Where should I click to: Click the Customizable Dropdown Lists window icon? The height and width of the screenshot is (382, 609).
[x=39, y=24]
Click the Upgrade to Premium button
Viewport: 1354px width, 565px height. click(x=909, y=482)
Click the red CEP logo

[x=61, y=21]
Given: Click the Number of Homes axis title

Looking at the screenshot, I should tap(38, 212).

==

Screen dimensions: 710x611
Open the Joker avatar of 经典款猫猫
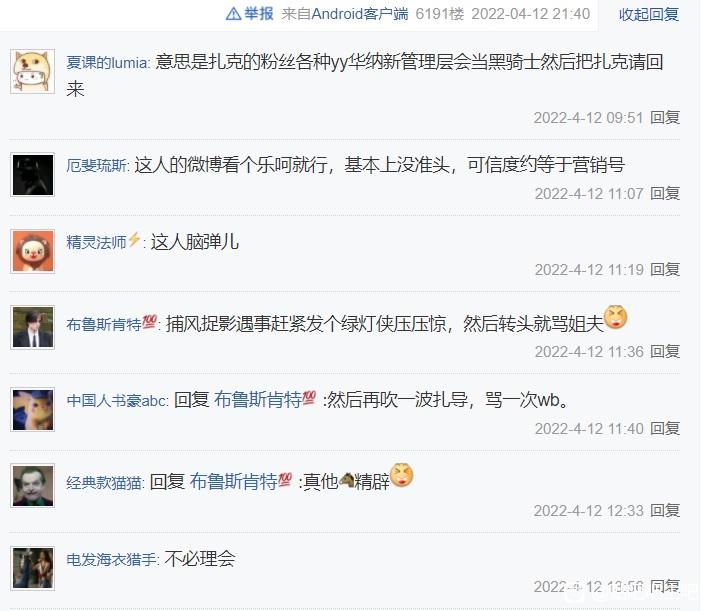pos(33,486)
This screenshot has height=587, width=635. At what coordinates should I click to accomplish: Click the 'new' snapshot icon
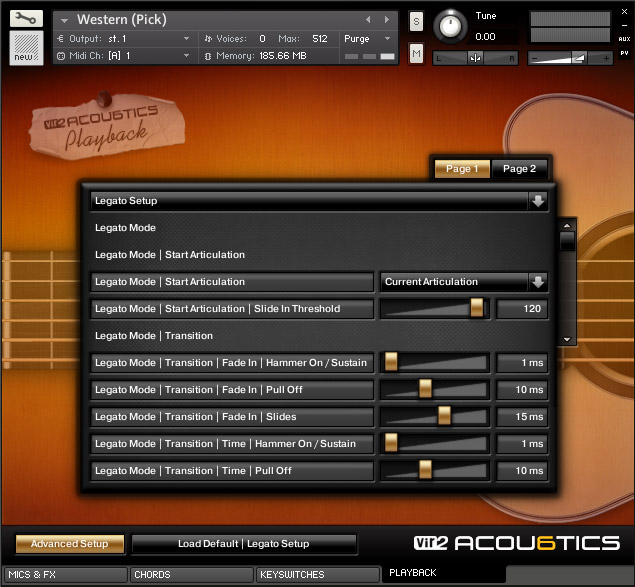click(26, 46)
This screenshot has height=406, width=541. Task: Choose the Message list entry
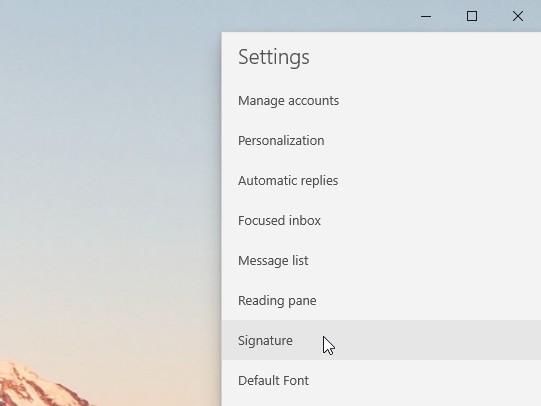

* * *

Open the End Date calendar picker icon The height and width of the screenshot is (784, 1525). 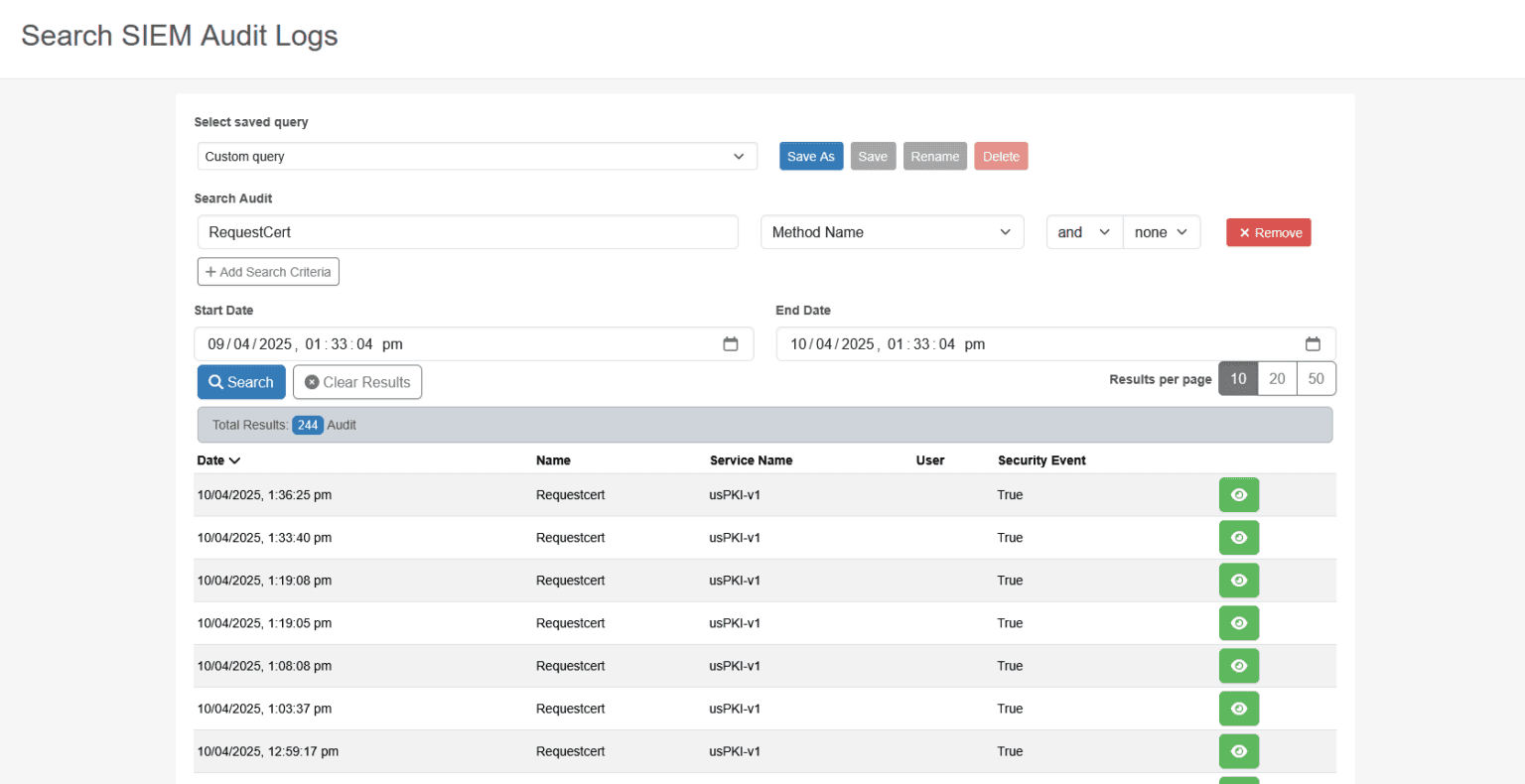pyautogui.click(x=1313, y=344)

Exercise brief
An exact transcription is needed of the lines from the one with "Open the Joker avatar of 经典款猫猫" to the one with "This screenshot has height=406, width=541." above, both ends included, with pictures left out.

Response box
Open the Joker avatar of 经典款猫猫
pos(33,486)
This screenshot has height=587, width=635. At what coordinates should I click to accomplish: Click the 'new' snapshot icon
click(26, 46)
This screenshot has height=406, width=541. Task: Choose the Message list entry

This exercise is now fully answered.